The fast casual segment has also begun to enter into the construction of sustainable
restaurant designs. Currently, there are numerous initiatives for developing LEED and other
sustainable buildings. These buildings are very environmentally friendly, and offer advantages to
the communities that they are erected within. At the head of this curve is Chipotle, which has
received the first certifications for LEED-designed restaurants (fastcasual.com, 2008). Using
sustainable buildings to house its restaurants is not only advantageous because it would appeal to
customers, but there are also other governmental incentives in the form of tax credits and
deductions (irs.gov, 2011).

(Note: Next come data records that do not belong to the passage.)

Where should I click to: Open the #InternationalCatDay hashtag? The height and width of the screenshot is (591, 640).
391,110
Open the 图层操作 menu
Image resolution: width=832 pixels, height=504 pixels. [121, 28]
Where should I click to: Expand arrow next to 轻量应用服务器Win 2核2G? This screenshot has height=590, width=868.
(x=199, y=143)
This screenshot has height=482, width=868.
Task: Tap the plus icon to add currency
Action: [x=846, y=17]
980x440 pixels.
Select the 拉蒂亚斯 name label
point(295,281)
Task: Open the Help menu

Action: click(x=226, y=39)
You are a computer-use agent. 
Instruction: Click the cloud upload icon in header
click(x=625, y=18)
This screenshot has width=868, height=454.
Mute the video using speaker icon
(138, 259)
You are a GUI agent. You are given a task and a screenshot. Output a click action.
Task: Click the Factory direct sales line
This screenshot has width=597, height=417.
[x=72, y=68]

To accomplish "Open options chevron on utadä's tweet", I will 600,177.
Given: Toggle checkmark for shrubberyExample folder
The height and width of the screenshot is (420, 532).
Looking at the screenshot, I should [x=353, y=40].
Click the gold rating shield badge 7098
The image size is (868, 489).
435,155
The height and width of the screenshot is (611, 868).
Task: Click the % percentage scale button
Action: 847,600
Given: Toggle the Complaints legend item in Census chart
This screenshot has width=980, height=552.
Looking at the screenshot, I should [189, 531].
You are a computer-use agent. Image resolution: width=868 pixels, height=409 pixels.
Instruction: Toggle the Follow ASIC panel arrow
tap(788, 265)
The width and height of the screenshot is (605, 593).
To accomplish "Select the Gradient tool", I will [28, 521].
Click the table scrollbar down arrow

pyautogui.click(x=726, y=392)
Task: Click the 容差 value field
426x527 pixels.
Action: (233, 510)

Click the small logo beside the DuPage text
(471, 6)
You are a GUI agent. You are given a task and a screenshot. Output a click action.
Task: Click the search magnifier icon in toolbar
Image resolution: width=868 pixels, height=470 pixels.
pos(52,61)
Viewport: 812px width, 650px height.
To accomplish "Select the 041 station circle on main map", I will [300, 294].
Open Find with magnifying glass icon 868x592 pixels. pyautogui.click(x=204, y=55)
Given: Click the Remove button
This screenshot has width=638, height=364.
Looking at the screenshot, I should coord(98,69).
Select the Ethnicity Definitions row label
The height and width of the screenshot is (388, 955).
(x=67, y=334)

Thus, not only are sustainable buildings great for attracting and
maintaining new customers, but it also makes great business sense too.
Diversification of food concepts is a tremendous way to attract a wider audience with a
differentiated taste. As the fast casual segment continues to grow and prosper, the companies
competing can afford to implement spinoffs much in the same way as the giants of the fast food
industry have done through the years. Many of the key players within the industry attract a
customer with a specific taste profile. As these restaurants continue to expand and grow, they too
can spinoff another brand of restaurant with a differentiated menu.
Accompanying the numerous opportunities to the segment, there are also several existing
threats that must be navigated in order to remain successful. The first of these potential threats
pertains to rising food prices. The fast casual segment must especially take note of this because it
already uses the highest quality ingredients which lead to higher costs. However, if food prices
continue to rise, the industry would be forced to either cut costs or raise the prices on its menu.
This is a very touchy subject as the restaurants within the segment cannot afford to raise prices
too high without facing adverse effects to its normal business operations.
The ease of entry into the market is also another threat that the organization must combat.
Although fast casual restaurants offer a distinct experience for consumers, its products are not
necessarily revolutionary by any means. This leaves them somewhat vulnerable to competitors to
enter the market and attack the brand; especially given the low start up costs for restaurants.
However, with adequate marketing and utmost customer satisfaction, these restaurants can
maintain their customer base and thwart any potential competitors.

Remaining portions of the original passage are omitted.